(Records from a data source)
§ §

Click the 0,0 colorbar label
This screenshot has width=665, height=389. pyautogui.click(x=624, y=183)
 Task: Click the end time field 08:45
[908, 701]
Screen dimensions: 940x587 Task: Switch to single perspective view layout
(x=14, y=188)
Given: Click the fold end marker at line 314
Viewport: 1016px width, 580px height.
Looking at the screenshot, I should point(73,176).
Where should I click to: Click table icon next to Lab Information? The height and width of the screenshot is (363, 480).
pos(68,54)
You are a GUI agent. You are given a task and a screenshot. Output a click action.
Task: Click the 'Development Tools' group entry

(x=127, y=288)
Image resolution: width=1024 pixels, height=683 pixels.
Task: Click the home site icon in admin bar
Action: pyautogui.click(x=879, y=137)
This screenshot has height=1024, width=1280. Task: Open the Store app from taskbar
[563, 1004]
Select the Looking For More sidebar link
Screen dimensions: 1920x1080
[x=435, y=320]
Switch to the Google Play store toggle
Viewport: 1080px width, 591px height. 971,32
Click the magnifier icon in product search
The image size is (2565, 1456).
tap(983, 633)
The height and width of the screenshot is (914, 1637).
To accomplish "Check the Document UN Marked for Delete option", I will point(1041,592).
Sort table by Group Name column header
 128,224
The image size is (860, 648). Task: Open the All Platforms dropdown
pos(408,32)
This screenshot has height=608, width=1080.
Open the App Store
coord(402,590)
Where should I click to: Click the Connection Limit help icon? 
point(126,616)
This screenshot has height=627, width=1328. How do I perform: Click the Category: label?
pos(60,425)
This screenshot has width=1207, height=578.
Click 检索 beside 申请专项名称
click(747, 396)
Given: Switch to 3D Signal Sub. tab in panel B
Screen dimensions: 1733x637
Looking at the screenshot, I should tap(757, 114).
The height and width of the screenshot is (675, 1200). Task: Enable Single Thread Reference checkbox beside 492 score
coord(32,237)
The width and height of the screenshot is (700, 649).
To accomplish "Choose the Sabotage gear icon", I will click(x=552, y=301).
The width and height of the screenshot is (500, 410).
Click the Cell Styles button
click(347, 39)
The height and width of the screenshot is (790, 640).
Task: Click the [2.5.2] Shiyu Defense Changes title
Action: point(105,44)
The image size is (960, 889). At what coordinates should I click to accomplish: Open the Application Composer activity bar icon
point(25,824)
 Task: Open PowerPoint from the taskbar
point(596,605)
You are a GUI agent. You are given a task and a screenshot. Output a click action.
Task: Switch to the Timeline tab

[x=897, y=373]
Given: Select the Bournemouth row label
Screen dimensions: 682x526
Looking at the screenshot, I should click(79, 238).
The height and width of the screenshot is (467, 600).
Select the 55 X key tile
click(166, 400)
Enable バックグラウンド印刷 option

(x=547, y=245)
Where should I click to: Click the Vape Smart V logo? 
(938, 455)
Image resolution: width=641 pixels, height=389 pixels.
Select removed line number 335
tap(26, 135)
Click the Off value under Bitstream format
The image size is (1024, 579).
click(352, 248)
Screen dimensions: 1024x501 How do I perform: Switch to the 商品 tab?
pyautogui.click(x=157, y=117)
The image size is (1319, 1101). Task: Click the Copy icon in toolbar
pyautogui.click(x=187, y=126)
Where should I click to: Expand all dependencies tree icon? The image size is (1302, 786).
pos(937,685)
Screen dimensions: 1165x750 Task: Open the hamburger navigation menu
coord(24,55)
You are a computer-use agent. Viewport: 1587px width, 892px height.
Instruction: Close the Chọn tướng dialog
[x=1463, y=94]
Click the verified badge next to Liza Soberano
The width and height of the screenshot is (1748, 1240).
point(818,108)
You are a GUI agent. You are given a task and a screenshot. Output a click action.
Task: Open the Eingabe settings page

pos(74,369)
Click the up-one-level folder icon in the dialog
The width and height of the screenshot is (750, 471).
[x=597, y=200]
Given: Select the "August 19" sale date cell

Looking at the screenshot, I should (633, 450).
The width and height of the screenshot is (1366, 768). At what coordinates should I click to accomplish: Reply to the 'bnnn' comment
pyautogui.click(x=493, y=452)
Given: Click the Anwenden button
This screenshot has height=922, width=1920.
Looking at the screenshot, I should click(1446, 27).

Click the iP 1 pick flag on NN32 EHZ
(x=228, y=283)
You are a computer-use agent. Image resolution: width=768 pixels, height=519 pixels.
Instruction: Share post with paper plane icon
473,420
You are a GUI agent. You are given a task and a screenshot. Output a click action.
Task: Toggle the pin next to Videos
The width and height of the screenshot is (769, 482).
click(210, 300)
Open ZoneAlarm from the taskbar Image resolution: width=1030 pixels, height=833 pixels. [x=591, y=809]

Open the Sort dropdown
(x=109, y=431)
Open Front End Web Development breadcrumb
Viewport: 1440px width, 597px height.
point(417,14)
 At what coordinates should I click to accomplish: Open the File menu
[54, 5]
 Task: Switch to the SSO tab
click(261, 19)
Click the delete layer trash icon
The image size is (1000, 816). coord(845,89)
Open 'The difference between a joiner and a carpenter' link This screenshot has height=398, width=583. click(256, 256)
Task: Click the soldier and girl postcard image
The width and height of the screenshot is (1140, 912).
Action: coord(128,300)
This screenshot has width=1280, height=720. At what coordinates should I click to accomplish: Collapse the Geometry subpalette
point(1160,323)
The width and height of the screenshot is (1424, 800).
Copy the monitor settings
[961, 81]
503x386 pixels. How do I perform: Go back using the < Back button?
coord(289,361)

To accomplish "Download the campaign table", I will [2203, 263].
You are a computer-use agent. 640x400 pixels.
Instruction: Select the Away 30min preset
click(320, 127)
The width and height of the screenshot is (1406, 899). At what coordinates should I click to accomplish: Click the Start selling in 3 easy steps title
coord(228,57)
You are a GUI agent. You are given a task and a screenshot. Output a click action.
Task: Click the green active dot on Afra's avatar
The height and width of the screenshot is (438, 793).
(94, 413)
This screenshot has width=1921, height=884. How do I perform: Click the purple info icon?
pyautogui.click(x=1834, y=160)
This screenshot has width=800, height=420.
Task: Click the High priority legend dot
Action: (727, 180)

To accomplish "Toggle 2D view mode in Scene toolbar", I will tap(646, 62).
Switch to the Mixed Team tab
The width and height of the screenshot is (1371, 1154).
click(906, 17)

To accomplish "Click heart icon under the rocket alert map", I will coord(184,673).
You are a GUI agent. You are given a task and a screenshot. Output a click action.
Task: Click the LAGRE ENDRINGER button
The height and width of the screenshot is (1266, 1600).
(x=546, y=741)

§ §

Each record above should be returned exactly as written.

- **SOLVED EXERCISE**
Click the 0,0 colorbar label
This screenshot has width=665, height=389. pyautogui.click(x=624, y=183)
 Task: Click the end time field 08:45
[908, 701]
Screen dimensions: 940x587 Task: Switch to single perspective view layout
(x=14, y=188)
Given: Click the fold end marker at line 314
Viewport: 1016px width, 580px height.
Looking at the screenshot, I should point(73,176).
Where should I click to: Click table icon next to Lab Information? The height and width of the screenshot is (363, 480).
pos(68,54)
You are a GUI agent. You are given a task and a screenshot. Output a click action.
Task: Click the 'Development Tools' group entry

(x=127, y=288)
Image resolution: width=1024 pixels, height=683 pixels.
Task: Click the home site icon in admin bar
Action: pyautogui.click(x=879, y=137)
This screenshot has height=1024, width=1280. Task: Open the Store app from taskbar
[563, 1004]
Select the Looking For More sidebar link
Screen dimensions: 1920x1080
[x=435, y=320]
Switch to the Google Play store toggle
Viewport: 1080px width, 591px height. 971,32
Click the magnifier icon in product search
The image size is (2565, 1456).
tap(983, 633)
The height and width of the screenshot is (914, 1637).
To accomplish "Check the Document UN Marked for Delete option", I will point(1041,592).
Sort table by Group Name column header
 128,224
The image size is (860, 648). Task: Open the All Platforms dropdown
pos(408,32)
This screenshot has height=608, width=1080.
Open the App Store
coord(402,590)
Where should I click to: Click the Connection Limit help icon? 
point(126,616)
This screenshot has height=627, width=1328. How do I perform: Click the Category: label?
pos(60,425)
This screenshot has width=1207, height=578.
Click 检索 beside 申请专项名称
click(747, 396)
Given: Switch to 3D Signal Sub. tab in panel B
Screen dimensions: 1733x637
Looking at the screenshot, I should tap(757, 114).
The height and width of the screenshot is (675, 1200). Task: Enable Single Thread Reference checkbox beside 492 score
coord(32,237)
The width and height of the screenshot is (700, 649).
To accomplish "Choose the Sabotage gear icon", I will click(x=552, y=301).
The width and height of the screenshot is (500, 410).
Click the Cell Styles button
click(347, 39)
The height and width of the screenshot is (790, 640).
Task: Click the [2.5.2] Shiyu Defense Changes title
Action: point(105,44)
The image size is (960, 889). At what coordinates should I click to accomplish: Open the Application Composer activity bar icon
point(25,824)
 Task: Open PowerPoint from the taskbar
point(596,605)
You are a GUI agent. You are given a task and a screenshot. Output a click action.
Task: Switch to the Timeline tab

[x=897, y=373]
Given: Select the Bournemouth row label
Screen dimensions: 682x526
Looking at the screenshot, I should click(79, 238).
The height and width of the screenshot is (467, 600).
Select the 55 X key tile
click(166, 400)
Enable バックグラウンド印刷 option

(x=547, y=245)
Where should I click to: Click the Vape Smart V logo? 
(938, 455)
Image resolution: width=641 pixels, height=389 pixels.
Select removed line number 335
tap(26, 135)
Click the Off value under Bitstream format
The image size is (1024, 579).
click(352, 248)
Screen dimensions: 1024x501 How do I perform: Switch to the 商品 tab?
pyautogui.click(x=157, y=117)
The image size is (1319, 1101). Task: Click the Copy icon in toolbar
pyautogui.click(x=187, y=126)
Where should I click to: Expand all dependencies tree icon? The image size is (1302, 786).
pos(937,685)
Screen dimensions: 1165x750 Task: Open the hamburger navigation menu
coord(24,55)
You are a computer-use agent. Viewport: 1587px width, 892px height.
Instruction: Close the Chọn tướng dialog
[x=1463, y=94]
Click the verified badge next to Liza Soberano
The width and height of the screenshot is (1748, 1240).
point(818,108)
You are a GUI agent. You are given a task and a screenshot. Output a click action.
Task: Open the Eingabe settings page

pos(74,369)
Click the up-one-level folder icon in the dialog
The width and height of the screenshot is (750, 471).
[x=597, y=200]
Given: Select the "August 19" sale date cell

Looking at the screenshot, I should (633, 450).
The width and height of the screenshot is (1366, 768). At what coordinates should I click to accomplish: Reply to the 'bnnn' comment
pyautogui.click(x=493, y=452)
Given: Click the Anwenden button
This screenshot has height=922, width=1920.
Looking at the screenshot, I should click(1446, 27).

Click the iP 1 pick flag on NN32 EHZ
(x=228, y=283)
You are a computer-use agent. Image resolution: width=768 pixels, height=519 pixels.
Instruction: Share post with paper plane icon
473,420
You are a GUI agent. You are given a task and a screenshot. Output a click action.
Task: Toggle the pin next to Videos
The width and height of the screenshot is (769, 482).
click(210, 300)
Open ZoneAlarm from the taskbar Image resolution: width=1030 pixels, height=833 pixels. [x=591, y=809]

Open the Sort dropdown
(x=109, y=431)
Open Front End Web Development breadcrumb
Viewport: 1440px width, 597px height.
point(417,14)
 At what coordinates should I click to accomplish: Open the File menu
[54, 5]
 Task: Switch to the SSO tab
click(261, 19)
Click the delete layer trash icon
The image size is (1000, 816). coord(845,89)
Open 'The difference between a joiner and a carpenter' link This screenshot has height=398, width=583. click(256, 256)
Task: Click the soldier and girl postcard image
The width and height of the screenshot is (1140, 912).
Action: coord(128,300)
This screenshot has width=1280, height=720. At what coordinates should I click to accomplish: Collapse the Geometry subpalette
point(1160,323)
The width and height of the screenshot is (1424, 800).
Copy the monitor settings
[961, 81]
503x386 pixels. How do I perform: Go back using the < Back button?
coord(289,361)

To accomplish "Download the campaign table", I will [2203, 263].
You are a computer-use agent. 640x400 pixels.
Instruction: Select the Away 30min preset
click(320, 127)
The width and height of the screenshot is (1406, 899). At what coordinates should I click to accomplish: Click the Start selling in 3 easy steps title
coord(228,57)
You are a GUI agent. You are given a task and a screenshot. Output a click action.
Task: Click the green active dot on Afra's avatar
The height and width of the screenshot is (438, 793).
(94, 413)
This screenshot has width=1921, height=884. How do I perform: Click the purple info icon?
pyautogui.click(x=1834, y=160)
This screenshot has width=800, height=420.
Task: Click the High priority legend dot
Action: (727, 180)

To accomplish "Toggle 2D view mode in Scene toolbar", I will tap(646, 62).
Switch to the Mixed Team tab
The width and height of the screenshot is (1371, 1154).
click(906, 17)

To accomplish "Click heart icon under the rocket alert map", I will coord(184,673).
You are a GUI agent. You are given a task and a screenshot. Output a click action.
Task: Click the LAGRE ENDRINGER button
The height and width of the screenshot is (1266, 1600).
(x=546, y=741)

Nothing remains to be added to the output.